From the Newsletter: “The Homecoming of Christmas”

rockefellertree

I have a friend from the old days in Brooklyn who has since left the City as part of a successful academic career. He’s one of the fortunate ones—he’s been invited to teach at wonderful places and has done well at each one. Like many displaced New Yorkers, he grouses about the lack of “decent” bagels anywhere west of the Hudson and doesn’t always know what to make of the instinctive politeness he routinely encounters in other parts of the country, but overall, he has been happy with his life and at home in the tidy, cultural communities where he’s been invited to live.

But every year at Christmas, he turns in his first semester grades, throws a duffel bag of laundry into the backseat of his now-legendary, almost “classic” Mercury Sable, and points the car back home. And happy as he is, successful as he is, he drives home to Brooklyn with the urgency of a diver trying to rise to the surface before his air runs out.

“God, I need New York,” he posted on Facebook a few days ago. “Won’t be long now.”

I’ve never asked him, but I’m guessing this goes deeper than the bit about the decent bagel. For many New Yorkers, it’s about the energy of the place—the feel of the streets, the little, familiar interactions between strangers, the sensory overload—these are all part of the unique rhythms of the City, and if they are part of your own rhythms, then there really is no other place where they seem to come together in just the right way.

Maybe that’s true of home for each of us, no matter where our home happens to be.

But what I’m especially thinking about these days is that urgency—that need for a place.

There is a similar kind of longing at the heart of the Christmas story.

It’s not longing for a place, per se, unless maybe it’s for a place that hasn’t quite existed, yet. Nevertheless, that sense of needing to be elsewhere is alive in the gospels. Both Matthew and Luke set the stage for the arrival of Jesus in a world that needs to be different than it is. And in their own ways, all of the characters, be they shepherds, magi, or member of the holy family, know what it is to have the rhythms of the heart feel out of kilter with the rhythms of the world.

The Christmas story begins with a world that needs to change: a world that both needs God and cannot seem to find God.

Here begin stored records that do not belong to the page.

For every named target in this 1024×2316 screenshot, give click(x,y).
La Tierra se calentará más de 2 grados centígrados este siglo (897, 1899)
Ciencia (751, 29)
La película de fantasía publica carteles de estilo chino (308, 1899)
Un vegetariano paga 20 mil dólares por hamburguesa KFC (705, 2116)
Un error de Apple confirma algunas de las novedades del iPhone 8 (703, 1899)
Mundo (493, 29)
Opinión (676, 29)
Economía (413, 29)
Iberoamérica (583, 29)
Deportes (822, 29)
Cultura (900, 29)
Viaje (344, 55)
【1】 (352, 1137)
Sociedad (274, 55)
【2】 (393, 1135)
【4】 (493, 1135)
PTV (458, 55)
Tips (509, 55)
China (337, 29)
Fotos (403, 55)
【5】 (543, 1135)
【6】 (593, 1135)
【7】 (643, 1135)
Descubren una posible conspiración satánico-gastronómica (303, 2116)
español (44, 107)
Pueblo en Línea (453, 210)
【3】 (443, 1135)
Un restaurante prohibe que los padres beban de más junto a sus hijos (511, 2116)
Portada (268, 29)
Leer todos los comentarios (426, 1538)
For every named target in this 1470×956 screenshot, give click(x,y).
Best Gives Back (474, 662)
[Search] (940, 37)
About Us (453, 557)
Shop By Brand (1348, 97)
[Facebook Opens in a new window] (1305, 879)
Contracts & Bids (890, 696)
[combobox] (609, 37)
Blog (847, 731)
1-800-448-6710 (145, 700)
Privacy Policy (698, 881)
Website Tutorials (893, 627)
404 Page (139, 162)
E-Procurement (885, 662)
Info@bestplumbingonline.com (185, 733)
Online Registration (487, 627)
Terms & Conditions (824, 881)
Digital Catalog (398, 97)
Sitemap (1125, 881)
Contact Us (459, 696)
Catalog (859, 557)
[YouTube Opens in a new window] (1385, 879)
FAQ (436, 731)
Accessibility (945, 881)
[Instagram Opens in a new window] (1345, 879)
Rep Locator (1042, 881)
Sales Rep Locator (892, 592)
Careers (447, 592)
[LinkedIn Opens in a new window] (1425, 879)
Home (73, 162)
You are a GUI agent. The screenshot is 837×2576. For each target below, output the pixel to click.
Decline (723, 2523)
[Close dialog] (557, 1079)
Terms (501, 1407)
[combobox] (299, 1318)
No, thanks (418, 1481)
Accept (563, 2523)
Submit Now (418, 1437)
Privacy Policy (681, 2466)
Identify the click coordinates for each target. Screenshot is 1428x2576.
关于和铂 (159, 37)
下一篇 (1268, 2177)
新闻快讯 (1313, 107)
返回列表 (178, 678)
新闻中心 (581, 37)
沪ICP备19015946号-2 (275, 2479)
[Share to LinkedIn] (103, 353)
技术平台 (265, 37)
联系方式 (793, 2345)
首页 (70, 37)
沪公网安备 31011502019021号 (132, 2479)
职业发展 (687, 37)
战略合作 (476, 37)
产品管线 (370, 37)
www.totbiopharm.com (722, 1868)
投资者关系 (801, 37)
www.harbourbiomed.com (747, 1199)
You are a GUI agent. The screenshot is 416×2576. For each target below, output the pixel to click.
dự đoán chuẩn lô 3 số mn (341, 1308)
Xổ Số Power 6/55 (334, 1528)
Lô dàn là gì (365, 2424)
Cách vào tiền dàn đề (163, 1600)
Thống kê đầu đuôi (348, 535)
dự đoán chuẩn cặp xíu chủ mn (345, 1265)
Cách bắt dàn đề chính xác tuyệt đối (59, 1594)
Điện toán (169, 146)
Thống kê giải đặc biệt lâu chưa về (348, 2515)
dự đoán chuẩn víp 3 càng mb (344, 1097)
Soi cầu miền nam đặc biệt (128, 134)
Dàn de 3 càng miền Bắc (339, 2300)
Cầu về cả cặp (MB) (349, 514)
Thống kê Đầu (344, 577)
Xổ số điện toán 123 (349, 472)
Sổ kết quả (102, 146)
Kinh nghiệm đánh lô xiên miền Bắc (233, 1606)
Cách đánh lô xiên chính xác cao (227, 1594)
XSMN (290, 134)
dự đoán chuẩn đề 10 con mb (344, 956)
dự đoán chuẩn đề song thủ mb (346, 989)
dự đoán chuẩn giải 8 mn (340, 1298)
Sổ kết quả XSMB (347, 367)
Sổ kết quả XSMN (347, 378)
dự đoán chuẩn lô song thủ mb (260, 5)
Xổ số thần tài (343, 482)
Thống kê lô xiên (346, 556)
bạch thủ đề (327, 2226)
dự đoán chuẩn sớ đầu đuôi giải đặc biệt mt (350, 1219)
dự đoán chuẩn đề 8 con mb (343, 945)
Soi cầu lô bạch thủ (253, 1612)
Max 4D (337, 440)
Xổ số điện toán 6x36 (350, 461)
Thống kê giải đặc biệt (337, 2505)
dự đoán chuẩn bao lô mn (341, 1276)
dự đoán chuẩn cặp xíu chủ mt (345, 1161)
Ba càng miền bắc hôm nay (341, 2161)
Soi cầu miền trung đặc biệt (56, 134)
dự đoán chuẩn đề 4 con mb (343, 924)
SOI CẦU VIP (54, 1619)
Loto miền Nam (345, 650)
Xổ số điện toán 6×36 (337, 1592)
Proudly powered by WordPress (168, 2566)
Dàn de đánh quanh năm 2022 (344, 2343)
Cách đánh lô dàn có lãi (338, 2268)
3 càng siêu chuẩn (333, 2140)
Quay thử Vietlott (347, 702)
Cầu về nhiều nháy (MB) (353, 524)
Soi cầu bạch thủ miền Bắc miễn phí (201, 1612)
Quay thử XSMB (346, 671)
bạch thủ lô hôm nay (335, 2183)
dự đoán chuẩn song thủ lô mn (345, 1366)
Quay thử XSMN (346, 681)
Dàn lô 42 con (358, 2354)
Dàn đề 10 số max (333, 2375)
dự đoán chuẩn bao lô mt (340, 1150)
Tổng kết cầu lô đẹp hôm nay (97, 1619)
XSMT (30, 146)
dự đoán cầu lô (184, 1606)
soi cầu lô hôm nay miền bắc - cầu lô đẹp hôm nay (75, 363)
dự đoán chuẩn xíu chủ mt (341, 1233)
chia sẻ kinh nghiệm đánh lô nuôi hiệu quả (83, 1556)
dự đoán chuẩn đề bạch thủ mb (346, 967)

The coming of Jesus is about God’s wanting to help us find our way at last, and to make a world where the rhythms of the heart feel truly at home.

That’s why we need this story all over again, each and every year. For all the great moments we know throughout the living of our days, there is still that sense that things are not as they were meant to be, and that we are not as we are meant to be. We are still searching for the place where everyone belongs, where all possibilities come together.

That’s why we need Christmas. Christmas names our hope for such a place, and God’s promise that in the fullness of time, He will lead us there.

Christmas is how we begin to imagine what such a place will be like.

So grab your duffel bag and get ready to hit the road. It won’t be long now.